Would you please set down, word for word, the lines from the one with "The width and" through the final line of the data below, omitting any pictures?

-*-*-

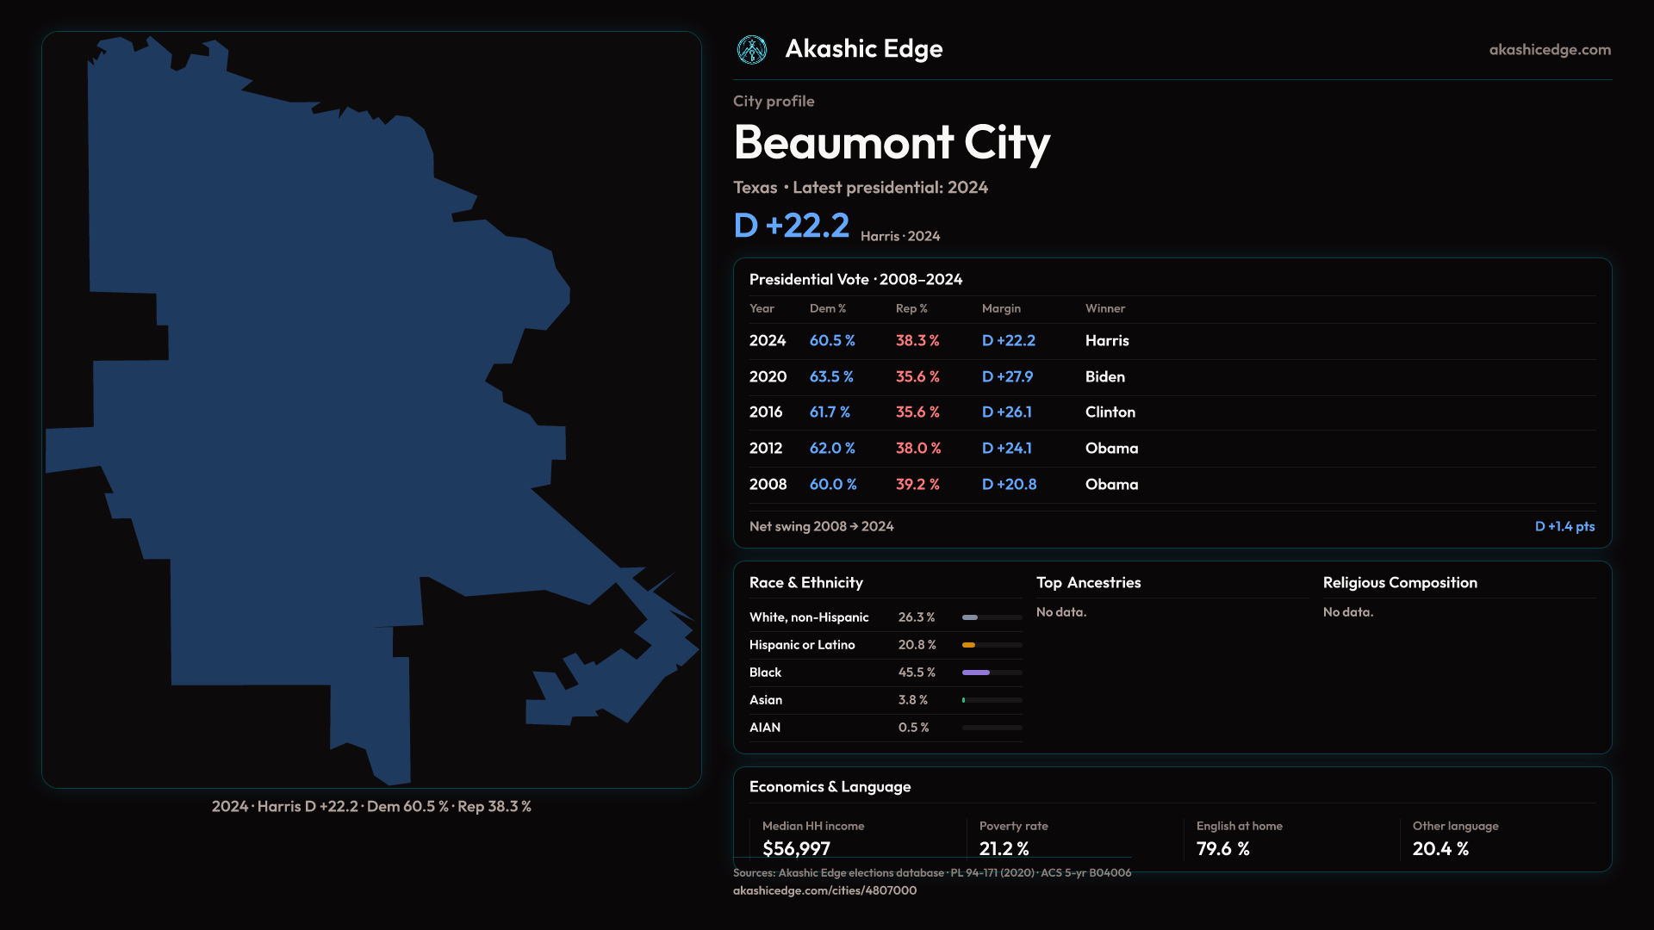Click the Top Ancestries section heading
Image resolution: width=1654 pixels, height=930 pixels.
click(x=1088, y=583)
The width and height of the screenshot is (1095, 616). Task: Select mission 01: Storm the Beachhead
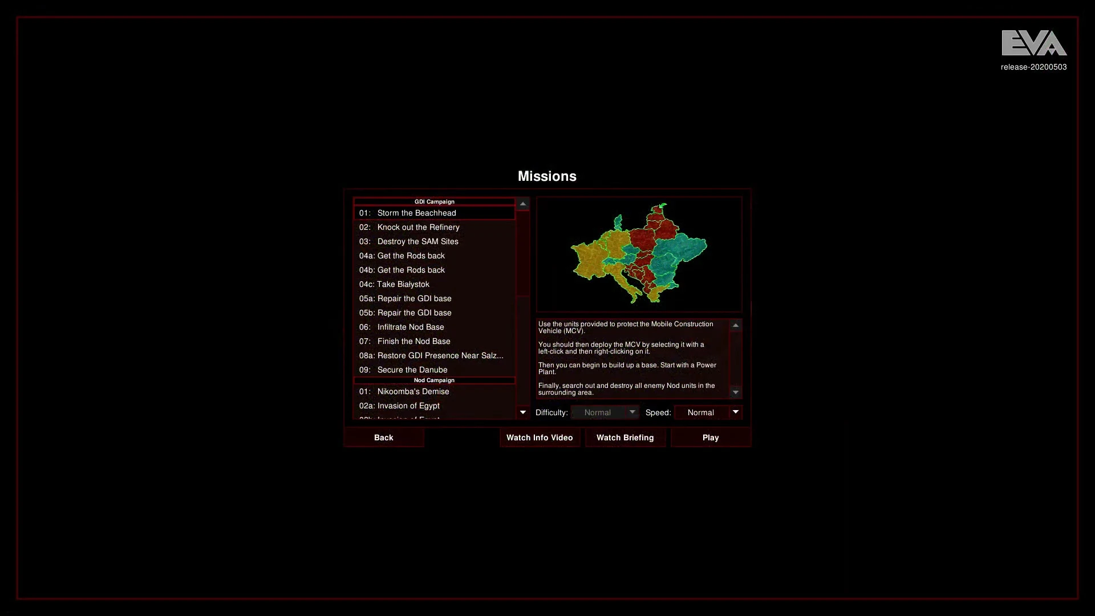[433, 213]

-*-*-

## Solution
The width and height of the screenshot is (1095, 616). Task: Select mission 01: Storm the Beachhead
[433, 213]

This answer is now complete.